◆ **What you need to do**: Give back, word for word, every line from the one containing "Image resolution: width=1563" to the end of the listing, and nothing more.

Segment Start: Data excerpts

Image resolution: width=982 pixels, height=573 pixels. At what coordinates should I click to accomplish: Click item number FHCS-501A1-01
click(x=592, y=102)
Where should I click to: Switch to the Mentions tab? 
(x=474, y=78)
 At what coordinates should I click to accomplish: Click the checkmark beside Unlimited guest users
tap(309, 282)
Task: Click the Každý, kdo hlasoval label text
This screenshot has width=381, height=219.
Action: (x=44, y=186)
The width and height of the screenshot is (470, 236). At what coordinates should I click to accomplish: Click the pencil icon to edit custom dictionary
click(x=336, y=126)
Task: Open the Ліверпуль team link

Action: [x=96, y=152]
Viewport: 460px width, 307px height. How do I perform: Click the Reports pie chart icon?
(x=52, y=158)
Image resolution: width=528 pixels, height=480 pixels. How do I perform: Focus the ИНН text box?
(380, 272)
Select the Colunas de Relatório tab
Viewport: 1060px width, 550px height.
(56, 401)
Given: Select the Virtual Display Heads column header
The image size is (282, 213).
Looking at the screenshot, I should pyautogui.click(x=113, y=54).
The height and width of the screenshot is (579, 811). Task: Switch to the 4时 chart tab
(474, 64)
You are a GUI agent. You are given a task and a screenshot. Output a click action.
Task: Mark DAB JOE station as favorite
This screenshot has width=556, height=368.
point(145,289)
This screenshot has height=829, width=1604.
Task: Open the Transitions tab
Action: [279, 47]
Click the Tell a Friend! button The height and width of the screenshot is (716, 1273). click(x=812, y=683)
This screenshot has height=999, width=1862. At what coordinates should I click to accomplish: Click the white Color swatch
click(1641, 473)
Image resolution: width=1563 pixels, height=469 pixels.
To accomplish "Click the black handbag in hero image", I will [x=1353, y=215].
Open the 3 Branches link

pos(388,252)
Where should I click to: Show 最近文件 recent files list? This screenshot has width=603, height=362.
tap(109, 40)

Segment End: Data excerpts

◆ **Result of the exercise**:
Image resolution: width=1563 pixels, height=469 pixels.
To accomplish "Click the black handbag in hero image", I will [x=1353, y=215].
Open the 3 Branches link

pos(388,252)
Where should I click to: Show 最近文件 recent files list? This screenshot has width=603, height=362.
tap(109, 40)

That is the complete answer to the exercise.